El primer lunes del otro mes llegamos al sitio que llaman Silete y allí acampamos y una sabandija picó a uno de los nuestros que se llamaba Juan García y era de una villa cerca de Toledo, muy buen ballestero, y aunque el físico de las llagas le sajó la pierna por la picadura y lo sangró bien por sacarle la ponzoña, luego la carne le fue subiendo como la de un buey y se le puso toda negra y se le vidriaron los ojos con grandes calenturas y se le secó la boca y por más pomadas que fray Jordi le untó y más destilaciones que le dio a beber y más oraciones que hicimos, no hubo remedio y el hombre murió. Y éste fue nuestro primer muerto en tierra tan extraña, de lo que hubimos gran pesar y tristeza por tenerlo en agüero de los que después habrían de venir, y cuando entramos en Silete no nos alegramos, aunque muchos días lo habíamos esperado como a regalo.
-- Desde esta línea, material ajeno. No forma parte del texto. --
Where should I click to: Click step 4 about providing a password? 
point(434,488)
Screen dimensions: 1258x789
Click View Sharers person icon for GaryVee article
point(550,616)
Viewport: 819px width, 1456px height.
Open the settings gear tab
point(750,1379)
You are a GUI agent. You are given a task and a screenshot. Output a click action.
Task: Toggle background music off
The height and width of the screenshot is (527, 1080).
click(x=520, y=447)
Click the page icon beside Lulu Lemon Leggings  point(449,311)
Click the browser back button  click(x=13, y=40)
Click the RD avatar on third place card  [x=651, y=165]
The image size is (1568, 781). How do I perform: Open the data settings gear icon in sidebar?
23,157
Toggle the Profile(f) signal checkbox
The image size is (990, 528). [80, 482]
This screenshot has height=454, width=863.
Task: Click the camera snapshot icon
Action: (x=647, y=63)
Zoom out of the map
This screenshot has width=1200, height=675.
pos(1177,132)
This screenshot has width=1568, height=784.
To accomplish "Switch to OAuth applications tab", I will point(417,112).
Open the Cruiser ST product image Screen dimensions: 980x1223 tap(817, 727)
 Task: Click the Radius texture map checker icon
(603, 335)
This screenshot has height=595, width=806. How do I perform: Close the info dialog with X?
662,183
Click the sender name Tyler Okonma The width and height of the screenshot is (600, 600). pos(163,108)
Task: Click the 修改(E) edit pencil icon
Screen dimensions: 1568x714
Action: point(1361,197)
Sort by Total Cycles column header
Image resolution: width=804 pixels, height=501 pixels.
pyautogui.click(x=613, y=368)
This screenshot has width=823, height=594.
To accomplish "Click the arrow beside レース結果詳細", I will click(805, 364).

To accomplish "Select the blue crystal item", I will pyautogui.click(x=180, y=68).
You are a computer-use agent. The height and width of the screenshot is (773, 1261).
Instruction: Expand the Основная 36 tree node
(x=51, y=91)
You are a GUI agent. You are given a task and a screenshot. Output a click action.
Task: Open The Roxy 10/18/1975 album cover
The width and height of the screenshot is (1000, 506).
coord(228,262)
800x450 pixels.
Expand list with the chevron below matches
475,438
Y es este Silete un vallecillo donde hay siete pozos y algunas palmerillas chicas que han crecido en derredor, y algún verdor, poco, muy mordido de cabras y camellos, y hay algunas casillas de barro muy míseras y muchos muros caídos y tapias de haber tenido algún pueblo en otro tiempo mejor. Y allí paramos y posamos al amparo de unas tapias y nos detuvimos dos días para que el ganado se repusiera un poco con el agua. Y al segundo día vinieron los targui, que son aquellos malandrines del desierto a los que es forzoso pagar por cruzarlo, y, aunque no eran más que treinta y pocamente armados de medias espadillas, Mojamé Ifrane les hizo mucho agasajo y ceremonia y se entró en su tienda con el que parecía el mandamás de ellos, que era un hombrecillo enjuto de blancas y pocas barbas. Y allí estuvieron haciendo sus acuerdos y parlas y luego salió el mayordomo de la caravana que con ellos entrara y mandó cargar ciertos paños y algunas trébedes y ollas y sal y pertrechos en los camellos de los targui, que ése era el portazgo y tributo por pasar adelante. Y esto acabado luego se fueron muy saludadores y derechos en sus sillas. Y lo que más era de ver fue que las cabezas las llevaban liadas en vendas negras muy luengas y que el sudor las despintaba y les ponía la cara antes azul que de otro color y también las manos, del mucho llevarlas al rostro cuando hablan, y ese teñido y afeite lo tienen a gala y para que no se les borre y pierda no se lavan nunca, lo cual debe ser también por la mucha mengua de agua que en el arenal se padesce, que hasta los moros han de hacer sus abluciones, cuando rezan, con polvo y no con agua. Y certifico que al salir de aquel erial, después de dos meses de muchas estrechuras y dificultades, olíamos ya derechamente como los camellos. Mas no fue la mengua de agua la peor lacería que nos estaba aparejada, como luego se verá.